The dorm Hamilton lived in was a "party dorm," one of many on campus, and a feeder for those aspiring to join Greek sororities. The dorm was part of a party scene that seemed to go on all week and sapped the energy and focus of those who tried to balance the social scene with actual school work.
The pervasiveness of the party scene, the researchers concluded, is partly a result of the demographic targeted by the university: wealthy, out-of-state students willing to pay full tuition. Since all schools are scraping for money, they need to be competitive somehow. They will never get the students that go to an MIT or a UC Berkeley, so they appeal on other grounds.
This is reflected partly by money invested in gardens and waterfalls, recreation centers and climbing walls, rather than teaching and counseling, Hamilton said. She also cites the practice of "student aid leveraging," in which the school targets small scholarships to entice lucrative-paying out-of-state students rather than offering full or half tuition to less-privileged but less-lucrative in-state students.
A toxic mix
Students who like to party like soft majors, Hamilton said, but the less savvy students didn't realize that a soft major combined with a poor GPA is a dangerous mix. She singled out interior design, fashion merchandising, sport broadcasting (very popular) and a major called "tourism, hospitality and event planning" for special opprobrium.
All things considered, a college degree does have a huge payoff, Armstrong said, "but people don't take into account that an engineering degree from MIT with a 3.8 is not the same as a communications degree from Ball State with a 2.7 GPA."

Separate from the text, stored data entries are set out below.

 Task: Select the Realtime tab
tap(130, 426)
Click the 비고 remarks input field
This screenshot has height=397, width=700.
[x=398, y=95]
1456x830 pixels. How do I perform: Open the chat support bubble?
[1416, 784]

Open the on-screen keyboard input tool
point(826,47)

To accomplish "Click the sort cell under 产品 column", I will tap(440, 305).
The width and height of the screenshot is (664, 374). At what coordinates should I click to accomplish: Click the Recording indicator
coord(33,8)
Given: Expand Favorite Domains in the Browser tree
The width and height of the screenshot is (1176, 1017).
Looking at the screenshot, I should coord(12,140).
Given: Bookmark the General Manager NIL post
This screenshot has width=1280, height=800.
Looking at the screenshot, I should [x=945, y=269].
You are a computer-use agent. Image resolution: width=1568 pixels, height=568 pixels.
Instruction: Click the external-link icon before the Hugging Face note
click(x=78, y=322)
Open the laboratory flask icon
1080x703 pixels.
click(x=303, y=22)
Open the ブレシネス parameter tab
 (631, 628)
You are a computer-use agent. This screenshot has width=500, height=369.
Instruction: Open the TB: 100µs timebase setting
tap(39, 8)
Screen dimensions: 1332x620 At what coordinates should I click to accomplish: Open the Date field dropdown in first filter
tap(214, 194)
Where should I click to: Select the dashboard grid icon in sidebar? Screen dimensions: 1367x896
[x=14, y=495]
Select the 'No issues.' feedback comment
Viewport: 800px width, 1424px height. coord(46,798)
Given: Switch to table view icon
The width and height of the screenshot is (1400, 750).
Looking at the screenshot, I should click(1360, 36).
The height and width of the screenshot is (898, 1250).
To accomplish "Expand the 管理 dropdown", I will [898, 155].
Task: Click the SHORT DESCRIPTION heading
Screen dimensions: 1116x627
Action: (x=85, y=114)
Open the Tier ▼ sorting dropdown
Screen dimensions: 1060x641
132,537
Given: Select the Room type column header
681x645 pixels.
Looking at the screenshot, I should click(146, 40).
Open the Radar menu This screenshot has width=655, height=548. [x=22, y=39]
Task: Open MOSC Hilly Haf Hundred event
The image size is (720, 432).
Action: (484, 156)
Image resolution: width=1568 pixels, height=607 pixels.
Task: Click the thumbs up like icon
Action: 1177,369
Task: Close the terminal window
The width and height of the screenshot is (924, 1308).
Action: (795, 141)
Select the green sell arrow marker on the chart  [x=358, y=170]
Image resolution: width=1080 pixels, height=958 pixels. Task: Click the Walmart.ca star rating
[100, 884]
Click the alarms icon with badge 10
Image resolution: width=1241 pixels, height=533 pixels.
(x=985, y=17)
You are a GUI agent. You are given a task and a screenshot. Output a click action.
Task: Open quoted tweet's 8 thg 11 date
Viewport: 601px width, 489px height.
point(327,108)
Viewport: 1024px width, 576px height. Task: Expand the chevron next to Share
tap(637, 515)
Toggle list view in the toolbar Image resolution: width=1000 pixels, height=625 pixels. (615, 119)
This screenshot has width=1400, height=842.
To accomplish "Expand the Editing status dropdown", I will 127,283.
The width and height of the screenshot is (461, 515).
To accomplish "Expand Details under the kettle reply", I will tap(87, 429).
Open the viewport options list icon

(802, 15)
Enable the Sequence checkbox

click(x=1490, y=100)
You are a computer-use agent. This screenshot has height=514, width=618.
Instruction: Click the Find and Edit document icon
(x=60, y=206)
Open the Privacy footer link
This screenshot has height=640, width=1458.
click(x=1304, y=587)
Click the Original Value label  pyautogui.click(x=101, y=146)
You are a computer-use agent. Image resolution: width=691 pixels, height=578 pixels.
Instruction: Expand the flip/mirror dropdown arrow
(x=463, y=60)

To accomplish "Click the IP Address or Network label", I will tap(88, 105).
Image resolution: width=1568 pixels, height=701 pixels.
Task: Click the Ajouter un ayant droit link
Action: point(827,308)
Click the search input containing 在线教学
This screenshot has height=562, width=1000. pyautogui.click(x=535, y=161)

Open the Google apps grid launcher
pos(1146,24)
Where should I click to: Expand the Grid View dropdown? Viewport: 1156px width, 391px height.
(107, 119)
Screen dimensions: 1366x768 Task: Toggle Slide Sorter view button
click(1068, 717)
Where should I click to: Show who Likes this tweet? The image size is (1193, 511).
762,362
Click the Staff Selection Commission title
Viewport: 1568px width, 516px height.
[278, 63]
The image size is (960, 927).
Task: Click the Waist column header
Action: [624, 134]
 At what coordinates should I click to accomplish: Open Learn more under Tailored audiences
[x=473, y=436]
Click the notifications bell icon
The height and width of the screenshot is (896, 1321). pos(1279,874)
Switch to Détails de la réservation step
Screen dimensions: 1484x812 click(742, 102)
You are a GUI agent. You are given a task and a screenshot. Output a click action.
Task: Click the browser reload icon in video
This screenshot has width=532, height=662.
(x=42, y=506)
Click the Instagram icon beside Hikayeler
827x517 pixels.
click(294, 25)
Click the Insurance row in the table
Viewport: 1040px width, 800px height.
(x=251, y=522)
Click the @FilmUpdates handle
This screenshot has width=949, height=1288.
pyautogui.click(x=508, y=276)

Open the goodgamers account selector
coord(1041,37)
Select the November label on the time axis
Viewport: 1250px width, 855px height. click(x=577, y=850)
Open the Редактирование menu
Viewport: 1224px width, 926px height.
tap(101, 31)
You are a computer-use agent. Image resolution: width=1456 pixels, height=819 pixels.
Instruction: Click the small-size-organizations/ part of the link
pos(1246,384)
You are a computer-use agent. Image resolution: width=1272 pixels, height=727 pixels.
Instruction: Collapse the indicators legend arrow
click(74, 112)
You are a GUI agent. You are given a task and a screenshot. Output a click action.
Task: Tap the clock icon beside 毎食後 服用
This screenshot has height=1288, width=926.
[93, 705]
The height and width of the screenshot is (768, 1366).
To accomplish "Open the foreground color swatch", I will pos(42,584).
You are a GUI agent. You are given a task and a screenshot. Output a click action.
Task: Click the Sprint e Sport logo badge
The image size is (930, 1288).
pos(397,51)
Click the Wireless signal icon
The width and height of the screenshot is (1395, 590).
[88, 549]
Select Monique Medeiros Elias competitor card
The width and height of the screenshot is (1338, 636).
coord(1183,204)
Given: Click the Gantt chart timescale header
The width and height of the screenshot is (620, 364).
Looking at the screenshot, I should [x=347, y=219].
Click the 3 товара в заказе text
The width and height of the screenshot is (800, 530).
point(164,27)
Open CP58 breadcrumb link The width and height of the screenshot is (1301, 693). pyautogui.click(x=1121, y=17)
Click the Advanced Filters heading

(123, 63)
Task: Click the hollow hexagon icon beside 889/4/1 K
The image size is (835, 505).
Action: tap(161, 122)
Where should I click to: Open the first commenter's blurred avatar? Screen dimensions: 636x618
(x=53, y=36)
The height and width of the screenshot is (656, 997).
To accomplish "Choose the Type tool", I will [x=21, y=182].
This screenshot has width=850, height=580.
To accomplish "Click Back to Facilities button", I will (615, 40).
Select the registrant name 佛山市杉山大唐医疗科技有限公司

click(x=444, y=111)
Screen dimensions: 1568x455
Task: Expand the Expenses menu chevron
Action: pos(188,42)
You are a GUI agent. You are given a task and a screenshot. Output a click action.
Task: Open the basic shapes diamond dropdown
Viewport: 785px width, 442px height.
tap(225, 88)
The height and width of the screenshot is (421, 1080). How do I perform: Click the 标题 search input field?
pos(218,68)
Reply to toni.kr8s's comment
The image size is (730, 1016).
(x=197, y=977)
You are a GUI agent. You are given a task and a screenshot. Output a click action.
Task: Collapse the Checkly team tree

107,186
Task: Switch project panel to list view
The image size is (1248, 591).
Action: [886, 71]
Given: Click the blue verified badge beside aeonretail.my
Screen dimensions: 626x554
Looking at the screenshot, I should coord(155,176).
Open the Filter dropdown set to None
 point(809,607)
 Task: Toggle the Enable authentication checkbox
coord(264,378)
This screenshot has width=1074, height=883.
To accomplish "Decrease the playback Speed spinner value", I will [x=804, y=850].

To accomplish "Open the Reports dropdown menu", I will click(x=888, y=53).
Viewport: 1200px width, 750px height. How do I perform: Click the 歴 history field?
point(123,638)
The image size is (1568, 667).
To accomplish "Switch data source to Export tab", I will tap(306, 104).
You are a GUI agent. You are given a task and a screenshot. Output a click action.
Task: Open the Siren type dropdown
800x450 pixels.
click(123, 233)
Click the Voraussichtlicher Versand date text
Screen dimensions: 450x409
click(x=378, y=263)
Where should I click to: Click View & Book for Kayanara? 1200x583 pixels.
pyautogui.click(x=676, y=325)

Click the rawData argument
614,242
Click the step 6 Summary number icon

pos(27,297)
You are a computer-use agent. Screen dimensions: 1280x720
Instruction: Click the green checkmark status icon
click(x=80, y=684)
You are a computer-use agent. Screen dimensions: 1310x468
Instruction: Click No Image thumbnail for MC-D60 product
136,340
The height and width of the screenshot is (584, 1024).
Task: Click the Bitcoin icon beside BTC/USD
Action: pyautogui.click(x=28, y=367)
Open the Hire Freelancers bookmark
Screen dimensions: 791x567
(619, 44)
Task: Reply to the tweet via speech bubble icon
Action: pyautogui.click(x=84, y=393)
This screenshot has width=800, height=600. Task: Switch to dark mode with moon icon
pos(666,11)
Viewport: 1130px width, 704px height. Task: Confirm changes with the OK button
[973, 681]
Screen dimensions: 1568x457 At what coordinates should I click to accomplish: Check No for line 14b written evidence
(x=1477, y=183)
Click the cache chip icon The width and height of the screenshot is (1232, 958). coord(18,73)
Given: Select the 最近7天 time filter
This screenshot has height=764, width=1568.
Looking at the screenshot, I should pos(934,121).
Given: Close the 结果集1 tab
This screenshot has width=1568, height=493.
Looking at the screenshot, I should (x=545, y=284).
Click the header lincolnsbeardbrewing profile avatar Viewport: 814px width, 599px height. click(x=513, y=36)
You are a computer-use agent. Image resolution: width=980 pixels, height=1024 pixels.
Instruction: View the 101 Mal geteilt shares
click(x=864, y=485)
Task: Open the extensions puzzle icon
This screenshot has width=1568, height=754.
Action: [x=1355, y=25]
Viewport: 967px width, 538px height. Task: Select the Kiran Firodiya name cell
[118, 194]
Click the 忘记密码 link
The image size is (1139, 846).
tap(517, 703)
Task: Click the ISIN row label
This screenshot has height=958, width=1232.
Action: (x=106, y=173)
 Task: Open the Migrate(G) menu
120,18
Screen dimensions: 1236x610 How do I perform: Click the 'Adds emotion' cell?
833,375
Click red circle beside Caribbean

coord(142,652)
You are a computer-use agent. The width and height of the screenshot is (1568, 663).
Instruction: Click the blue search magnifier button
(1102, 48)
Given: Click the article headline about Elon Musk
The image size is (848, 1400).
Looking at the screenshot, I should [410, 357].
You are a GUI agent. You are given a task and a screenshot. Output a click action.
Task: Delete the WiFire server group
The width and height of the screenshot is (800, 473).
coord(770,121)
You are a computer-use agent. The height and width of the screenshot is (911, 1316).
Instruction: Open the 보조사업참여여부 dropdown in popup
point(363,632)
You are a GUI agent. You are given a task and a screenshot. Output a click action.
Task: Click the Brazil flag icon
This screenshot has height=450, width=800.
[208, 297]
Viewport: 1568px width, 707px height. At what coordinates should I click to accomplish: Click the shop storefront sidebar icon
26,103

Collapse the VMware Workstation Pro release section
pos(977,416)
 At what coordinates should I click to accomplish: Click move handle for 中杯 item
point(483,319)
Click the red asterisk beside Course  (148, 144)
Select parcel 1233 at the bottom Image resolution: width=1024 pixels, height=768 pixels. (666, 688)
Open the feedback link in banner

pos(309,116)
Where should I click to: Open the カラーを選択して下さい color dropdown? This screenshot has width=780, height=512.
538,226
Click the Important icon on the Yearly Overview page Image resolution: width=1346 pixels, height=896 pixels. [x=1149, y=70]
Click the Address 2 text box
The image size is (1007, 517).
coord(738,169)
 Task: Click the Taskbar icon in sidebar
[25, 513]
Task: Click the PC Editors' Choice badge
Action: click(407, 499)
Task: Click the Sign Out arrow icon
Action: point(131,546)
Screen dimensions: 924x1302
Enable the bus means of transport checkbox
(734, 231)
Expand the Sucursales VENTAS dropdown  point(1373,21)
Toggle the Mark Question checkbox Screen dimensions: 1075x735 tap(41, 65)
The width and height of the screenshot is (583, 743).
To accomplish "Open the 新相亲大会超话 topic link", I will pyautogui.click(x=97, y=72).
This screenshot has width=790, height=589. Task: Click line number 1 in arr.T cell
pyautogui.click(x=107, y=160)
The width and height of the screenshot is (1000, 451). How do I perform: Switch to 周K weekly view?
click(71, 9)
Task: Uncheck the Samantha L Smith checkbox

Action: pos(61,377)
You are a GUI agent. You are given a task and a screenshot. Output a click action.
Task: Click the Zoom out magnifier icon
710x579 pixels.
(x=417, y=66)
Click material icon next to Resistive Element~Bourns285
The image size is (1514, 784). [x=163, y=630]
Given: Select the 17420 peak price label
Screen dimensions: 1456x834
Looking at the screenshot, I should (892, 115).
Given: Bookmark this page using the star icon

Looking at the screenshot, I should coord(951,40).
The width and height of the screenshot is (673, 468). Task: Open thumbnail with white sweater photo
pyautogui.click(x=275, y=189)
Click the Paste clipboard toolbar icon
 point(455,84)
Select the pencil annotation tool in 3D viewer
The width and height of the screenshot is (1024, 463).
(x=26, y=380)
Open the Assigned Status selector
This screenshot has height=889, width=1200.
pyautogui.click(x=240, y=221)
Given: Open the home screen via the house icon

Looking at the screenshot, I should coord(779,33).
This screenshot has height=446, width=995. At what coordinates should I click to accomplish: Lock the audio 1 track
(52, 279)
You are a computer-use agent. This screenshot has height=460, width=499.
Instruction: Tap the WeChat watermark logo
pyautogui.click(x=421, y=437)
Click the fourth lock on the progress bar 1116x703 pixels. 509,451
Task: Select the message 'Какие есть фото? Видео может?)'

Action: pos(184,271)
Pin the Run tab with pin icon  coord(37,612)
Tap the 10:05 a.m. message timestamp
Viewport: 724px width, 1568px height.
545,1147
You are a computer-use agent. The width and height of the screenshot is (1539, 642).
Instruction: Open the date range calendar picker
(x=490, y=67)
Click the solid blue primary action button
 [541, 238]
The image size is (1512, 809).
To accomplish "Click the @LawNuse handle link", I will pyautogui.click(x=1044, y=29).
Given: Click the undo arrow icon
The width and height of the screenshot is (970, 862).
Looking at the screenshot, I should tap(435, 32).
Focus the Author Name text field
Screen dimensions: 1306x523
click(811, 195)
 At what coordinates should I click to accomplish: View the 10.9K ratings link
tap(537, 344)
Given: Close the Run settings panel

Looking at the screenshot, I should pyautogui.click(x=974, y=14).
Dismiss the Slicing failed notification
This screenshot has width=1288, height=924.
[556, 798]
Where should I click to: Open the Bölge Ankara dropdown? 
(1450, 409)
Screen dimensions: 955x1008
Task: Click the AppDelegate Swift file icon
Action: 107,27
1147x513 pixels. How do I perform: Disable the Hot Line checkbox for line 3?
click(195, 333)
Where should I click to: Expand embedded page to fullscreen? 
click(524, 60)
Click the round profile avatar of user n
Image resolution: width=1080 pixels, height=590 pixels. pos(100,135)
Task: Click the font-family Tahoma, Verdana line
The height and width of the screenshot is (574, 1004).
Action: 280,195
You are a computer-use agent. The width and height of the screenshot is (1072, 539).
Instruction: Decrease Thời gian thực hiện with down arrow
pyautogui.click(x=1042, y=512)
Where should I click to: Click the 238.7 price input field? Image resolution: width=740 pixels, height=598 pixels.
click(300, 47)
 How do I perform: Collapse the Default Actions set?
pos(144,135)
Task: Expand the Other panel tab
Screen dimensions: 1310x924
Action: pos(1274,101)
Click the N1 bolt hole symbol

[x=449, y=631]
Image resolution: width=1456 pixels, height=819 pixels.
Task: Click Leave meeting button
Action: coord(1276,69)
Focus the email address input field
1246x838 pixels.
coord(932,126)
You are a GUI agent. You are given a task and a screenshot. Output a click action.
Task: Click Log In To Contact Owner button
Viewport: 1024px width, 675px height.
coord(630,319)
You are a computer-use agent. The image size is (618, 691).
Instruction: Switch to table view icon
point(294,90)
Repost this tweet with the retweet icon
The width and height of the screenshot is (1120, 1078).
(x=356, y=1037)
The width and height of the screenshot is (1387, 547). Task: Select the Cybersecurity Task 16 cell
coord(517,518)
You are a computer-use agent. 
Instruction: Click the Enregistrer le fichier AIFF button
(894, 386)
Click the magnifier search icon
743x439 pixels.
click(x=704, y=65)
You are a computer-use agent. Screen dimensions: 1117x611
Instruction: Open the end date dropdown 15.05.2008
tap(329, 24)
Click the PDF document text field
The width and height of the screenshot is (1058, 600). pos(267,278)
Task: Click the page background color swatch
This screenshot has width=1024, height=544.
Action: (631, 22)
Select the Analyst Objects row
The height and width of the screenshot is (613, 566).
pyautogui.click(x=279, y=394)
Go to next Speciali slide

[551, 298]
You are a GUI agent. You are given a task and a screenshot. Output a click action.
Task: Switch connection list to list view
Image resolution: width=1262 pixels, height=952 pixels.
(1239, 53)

"For privileged students, those majors are not a problem." Hamilton said. "Their dad will call other CEOs around the country and get them a job. Parents will put them up in NYC for a year until they find a job. But if you don't have those kinds of family resources, pretty soon you find out that to be a wedding planner you don't need a college degree, but you do need connections and that you have the sort of social capital and aesthetic sense that clients expect."
"These schools lure in lots of kids who are not that interested in college and offer lots of weak majors that appeal to these kids," said George Leef, a fellow at the North Carolina-based Pope Center for Higher Education Policy. "But then what? Lots of them end up working at Starbucks or Enterprise Rent a Car." He notes that Enterprise prides itself on hiring college graduates to do something that a well-trained high school graduate could do, and doesn't pay them much better, providing a ready if dispiriting outlet for graduates in soft majors and low GPAs.
A new start
Many of the women sucked into the party pathway ended up with weak majors and/or bad GPAs, and without parental connections often ended up in low-paying undesirable jobs. One who took biology, a serious major, finished with a 3.0 GPA and was surprised to learn that this ruled out dental school. She ended up taking a job as a dental assistant.
More successful, oddly, were the women who left the flagship university for far less prestigious regional campuses that turned out to be free from the distractions of partying and social hierarchy, where they were able to shift to practical majors like teaching or nursing that produced real jobs straight out of college.
"We assumed that they were washed out," Armstrong said. "But as we kept talking to them we realized most had transferred to four-year branch campuses and kind of got back on track." It took longer for these transfers to graduate, but they had less debt and better employability than those of similar profiles who stayed.
"That led us to wonder what was going on in the flagship," Armstrong added, "that they performed so much better after they left. This led us to think about issues of fit. Were low-income students moving into a flagship university in a party dorm surrounded by affluent women with very poor advising set up to fail?"